Sepatu

in WhereIN2 months ago

Awalnya saya hanya tahu dari cerita emak

nenek tunadaksa yang merawat saya sejak kecil, jika saya memiliki seorang kakak laki-laki dari pernikahan bapak sebelumnya.

Tapi hari itu, bapak datang. Bersama seorang anak laki-laki yang harus saya panggil "aa"
Saat itu saya kelas 5 SD. Mau naik ke kelas 6.

Aa sama seperti saya.Tidak tinggal dengan bapak.Tapi diasuh oleh neneknya juga karena ibunya aa menjadi TKI di Arab Saudi.
Saya dan aa memang baru pertama bertemu tapi saat bertatapan, saya tahu nasib kami, sama.

Hari itu, bapak bertanya:
apa yang saya butuhkan?
Tapi belum sempat menjawab, bapak sudah melihat sepatu saya yang menganga. Sobek disana-sini.

Ukuran sepatunya nomor berapa?
Tanya bapak.
Saya hanya terdiam.Tidak tahu harus menjawab apa karena selama ini, baik ibu maupun emak, selalu membelikan sepatu yang ukurannya jauuh lebih besar dengan alasan supaya awet.
Padahal sepatu yang sangat longgar, dengan tali yang sangat kencang supaya tidak copot, dipakai berjalan berjam-jam itu, bukan hanya tidak nyaman, tapi juga membuat kaki sakit dan pegal. Terlebih jalan yang harus saya lalui ke sekolah SD adalah jalanan tanah gundul yang kalau hujan turun sangat licin dan tanahnya menempel di sepatu.
"Jeblog" kalau kata anak-anak di kampung kami.

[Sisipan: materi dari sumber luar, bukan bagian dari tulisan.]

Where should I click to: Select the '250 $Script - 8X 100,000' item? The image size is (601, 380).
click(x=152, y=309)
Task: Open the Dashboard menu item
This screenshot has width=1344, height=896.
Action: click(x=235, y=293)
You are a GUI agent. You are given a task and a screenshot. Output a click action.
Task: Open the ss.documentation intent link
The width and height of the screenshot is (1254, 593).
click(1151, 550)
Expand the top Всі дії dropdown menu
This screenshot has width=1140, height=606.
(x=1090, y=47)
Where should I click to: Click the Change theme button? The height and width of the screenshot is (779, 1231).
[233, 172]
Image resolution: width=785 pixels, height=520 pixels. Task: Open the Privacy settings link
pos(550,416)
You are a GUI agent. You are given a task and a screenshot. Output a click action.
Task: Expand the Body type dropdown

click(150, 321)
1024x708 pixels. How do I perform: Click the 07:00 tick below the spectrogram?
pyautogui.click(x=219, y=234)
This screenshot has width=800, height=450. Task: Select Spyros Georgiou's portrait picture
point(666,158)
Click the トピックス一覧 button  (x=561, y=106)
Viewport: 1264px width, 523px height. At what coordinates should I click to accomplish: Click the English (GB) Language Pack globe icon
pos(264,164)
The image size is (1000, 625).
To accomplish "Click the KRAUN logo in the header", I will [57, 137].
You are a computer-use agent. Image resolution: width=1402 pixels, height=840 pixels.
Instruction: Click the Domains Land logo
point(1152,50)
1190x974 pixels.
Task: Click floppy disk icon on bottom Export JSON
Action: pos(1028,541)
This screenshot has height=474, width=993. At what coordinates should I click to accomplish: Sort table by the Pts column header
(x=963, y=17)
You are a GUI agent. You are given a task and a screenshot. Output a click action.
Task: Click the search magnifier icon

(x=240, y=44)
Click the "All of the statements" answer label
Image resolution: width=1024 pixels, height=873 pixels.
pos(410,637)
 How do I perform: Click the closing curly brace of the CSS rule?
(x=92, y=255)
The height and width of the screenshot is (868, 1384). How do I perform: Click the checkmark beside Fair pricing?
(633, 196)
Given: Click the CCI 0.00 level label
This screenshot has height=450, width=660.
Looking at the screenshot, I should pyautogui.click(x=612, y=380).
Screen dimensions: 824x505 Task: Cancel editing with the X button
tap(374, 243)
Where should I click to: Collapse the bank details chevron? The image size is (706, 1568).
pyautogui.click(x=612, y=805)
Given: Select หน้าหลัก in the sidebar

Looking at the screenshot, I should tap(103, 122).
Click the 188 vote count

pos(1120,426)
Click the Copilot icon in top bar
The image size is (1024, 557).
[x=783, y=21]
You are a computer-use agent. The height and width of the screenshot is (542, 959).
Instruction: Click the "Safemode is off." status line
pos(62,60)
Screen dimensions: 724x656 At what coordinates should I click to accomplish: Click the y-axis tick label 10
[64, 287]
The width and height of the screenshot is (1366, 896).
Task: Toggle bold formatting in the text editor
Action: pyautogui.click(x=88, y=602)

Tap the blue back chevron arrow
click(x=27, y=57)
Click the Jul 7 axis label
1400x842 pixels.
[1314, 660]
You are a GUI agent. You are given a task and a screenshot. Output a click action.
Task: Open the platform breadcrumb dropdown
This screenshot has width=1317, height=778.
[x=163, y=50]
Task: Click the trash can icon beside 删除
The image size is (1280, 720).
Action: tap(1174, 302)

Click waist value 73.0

Karena tidak tahu ukuran sepatunya nomor berapa, akhirnya bapak meminta saya mengeluarkan kertas dan pensil dari tas yang seletingnya juga sudah jebol.Rusak karena dipakai sejak kelas 1 SD dan tak pernah diganti dengan yang baru.

Saya diminta bapak berdiri diatas selembar kertas lalu bapak menggambar kaki saya diatasnya dengan pensil. Katanya itu yang akan menjadi ukuran sepatu baru untuk saya.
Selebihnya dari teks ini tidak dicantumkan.